- EXERCISE INSTRUCTIONS:
Repeat the material exactly, every line of it.

-----

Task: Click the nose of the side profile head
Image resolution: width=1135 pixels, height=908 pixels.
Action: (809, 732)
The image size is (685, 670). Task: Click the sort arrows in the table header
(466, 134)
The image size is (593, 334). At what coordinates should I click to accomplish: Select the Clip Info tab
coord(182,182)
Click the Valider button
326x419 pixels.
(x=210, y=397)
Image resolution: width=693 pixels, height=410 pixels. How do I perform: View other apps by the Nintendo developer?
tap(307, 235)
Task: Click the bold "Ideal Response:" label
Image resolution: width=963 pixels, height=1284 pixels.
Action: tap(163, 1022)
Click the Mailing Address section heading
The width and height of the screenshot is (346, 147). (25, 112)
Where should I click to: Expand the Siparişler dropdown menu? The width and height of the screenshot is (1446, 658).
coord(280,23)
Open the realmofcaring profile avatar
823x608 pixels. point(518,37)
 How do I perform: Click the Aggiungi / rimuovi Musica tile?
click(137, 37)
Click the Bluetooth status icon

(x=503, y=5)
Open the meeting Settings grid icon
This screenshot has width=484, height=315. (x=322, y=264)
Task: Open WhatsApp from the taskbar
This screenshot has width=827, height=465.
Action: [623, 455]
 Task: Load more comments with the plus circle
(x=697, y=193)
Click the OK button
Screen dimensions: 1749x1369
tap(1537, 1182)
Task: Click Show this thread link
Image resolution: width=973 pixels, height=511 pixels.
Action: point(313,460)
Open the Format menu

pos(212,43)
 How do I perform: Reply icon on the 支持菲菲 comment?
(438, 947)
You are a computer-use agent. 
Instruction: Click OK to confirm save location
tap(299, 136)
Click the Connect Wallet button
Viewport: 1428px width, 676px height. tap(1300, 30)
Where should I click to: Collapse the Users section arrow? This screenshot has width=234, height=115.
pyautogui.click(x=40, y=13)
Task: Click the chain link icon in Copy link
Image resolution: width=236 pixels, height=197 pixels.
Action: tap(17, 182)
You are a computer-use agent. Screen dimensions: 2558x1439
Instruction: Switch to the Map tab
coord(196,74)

-----

- RESULT OF THIS EXERCISE:
Task: Click the nose of the side profile head
Image resolution: width=1135 pixels, height=908 pixels.
Action: (809, 732)
The image size is (685, 670). Task: Click the sort arrows in the table header
(466, 134)
The image size is (593, 334). At what coordinates should I click to accomplish: Select the Clip Info tab
coord(182,182)
Click the Valider button
326x419 pixels.
(x=210, y=397)
Image resolution: width=693 pixels, height=410 pixels. How do I perform: View other apps by the Nintendo developer?
tap(307, 235)
Task: Click the bold "Ideal Response:" label
Image resolution: width=963 pixels, height=1284 pixels.
Action: tap(163, 1022)
Click the Mailing Address section heading
The width and height of the screenshot is (346, 147). (25, 112)
Where should I click to: Expand the Siparişler dropdown menu? The width and height of the screenshot is (1446, 658).
coord(280,23)
Open the realmofcaring profile avatar
823x608 pixels. point(518,37)
 How do I perform: Click the Aggiungi / rimuovi Musica tile?
click(137, 37)
Click the Bluetooth status icon

(x=503, y=5)
Open the meeting Settings grid icon
This screenshot has width=484, height=315. (x=322, y=264)
Task: Open WhatsApp from the taskbar
This screenshot has width=827, height=465.
Action: [623, 455]
 Task: Load more comments with the plus circle
(x=697, y=193)
Click the OK button
Screen dimensions: 1749x1369
tap(1537, 1182)
Task: Click Show this thread link
Image resolution: width=973 pixels, height=511 pixels.
Action: point(313,460)
Open the Format menu

pos(212,43)
 How do I perform: Reply icon on the 支持菲菲 comment?
(438, 947)
You are a computer-use agent. 
Instruction: Click OK to confirm save location
tap(299, 136)
Click the Connect Wallet button
Viewport: 1428px width, 676px height. tap(1300, 30)
Where should I click to: Collapse the Users section arrow? This screenshot has width=234, height=115.
pyautogui.click(x=40, y=13)
Task: Click the chain link icon in Copy link
Image resolution: width=236 pixels, height=197 pixels.
Action: tap(17, 182)
You are a computer-use agent. Screen dimensions: 2558x1439
Instruction: Switch to the Map tab
coord(196,74)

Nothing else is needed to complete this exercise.